Administration Guide

  1. User Management: Ensure all users have passwordless SSH set up and identical environments on all nodes.
  2. Cluster Health Monitoring: Use tools like nvidia-smi or htop to monitor GPU and CPU usage across nodes.
  3. Storage Management: Regularly check disk usage on /mnt/shared to ensure enough space for logs and checkpoints.

Troubleshooting Guide

Common Issues and Solutions

SSH Issues

  • Error: "Permission denied (publickey)."
  • Solution: Ensure passwordless SSH is correctly configured for all nodes.

MPI Communication Errors

  • Error: "Connection refused."
  • Solution: Ensure nodes can communicate over the specified port and that firewalls are configured to allow traffic.

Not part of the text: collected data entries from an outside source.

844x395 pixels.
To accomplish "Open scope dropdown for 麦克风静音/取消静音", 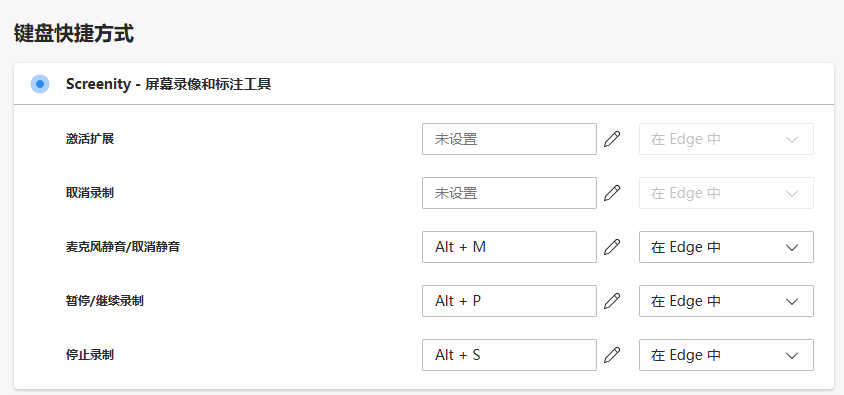I will [726, 247].
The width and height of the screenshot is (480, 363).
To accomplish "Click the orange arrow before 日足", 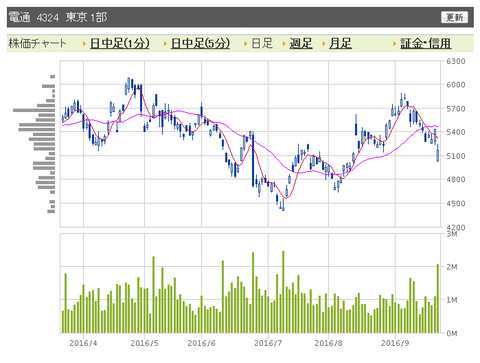I will (245, 44).
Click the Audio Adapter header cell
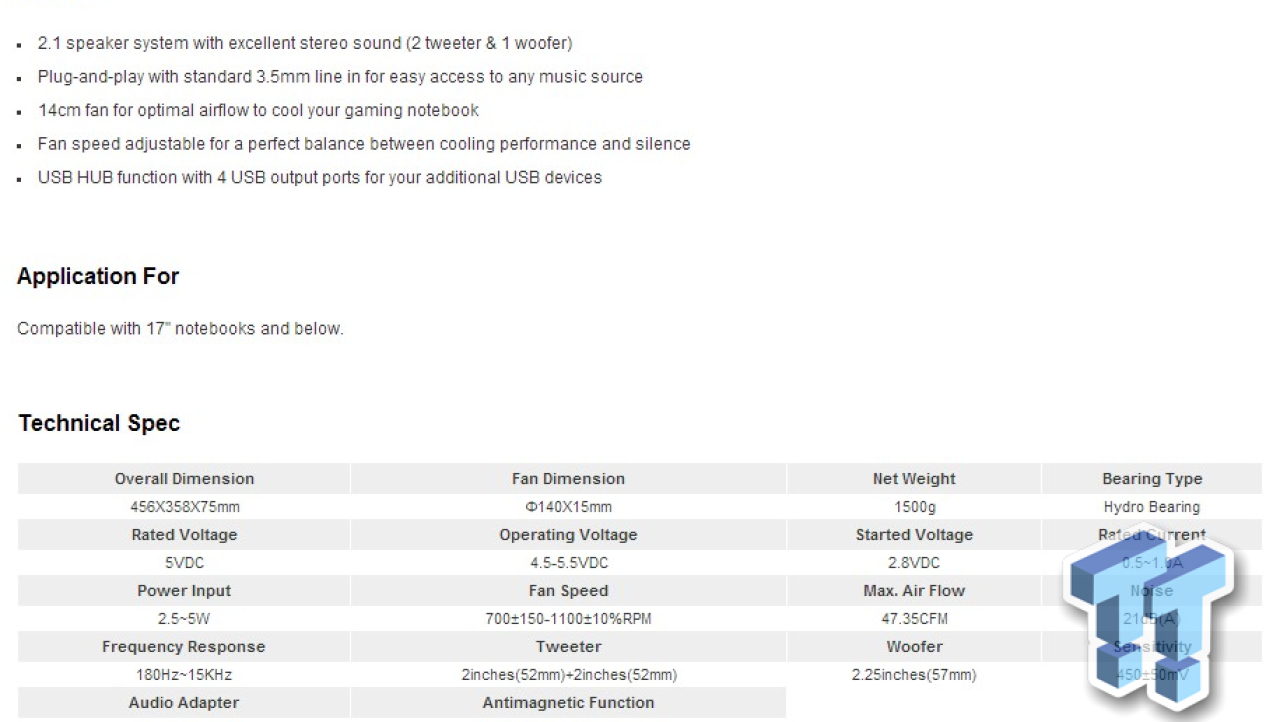The height and width of the screenshot is (722, 1280). (x=184, y=703)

NCCL Initialization Errors

  • Error: "NCCL connection timed out."
  • Solution: Verify that all nodes are in the same network and have NCCL configured correctly.

Disk Space Errors

  • Error: "No space left on device."
  • Solution: Clean up old checkpoints and logs from /mnt/shared.

FAQ

Q: How do I ensure the same environment across nodes?

A: Use Docker containers or environment management tools like Conda to replicate the setup across all nodes.

Q: How do I configure OpenMPI for distributed training?

A: Install OpenMPI, create a hostfile with the cluster nodes, and use mpirun to launch the script.

Q: How do I access logs stored on shared storage?

A: Mount the /mnt/shared file system on any node or access it directly via SSH.


With this guide, you’re ready to use OpenMPI for scalable and efficient PyTorch distributed training on your cluster!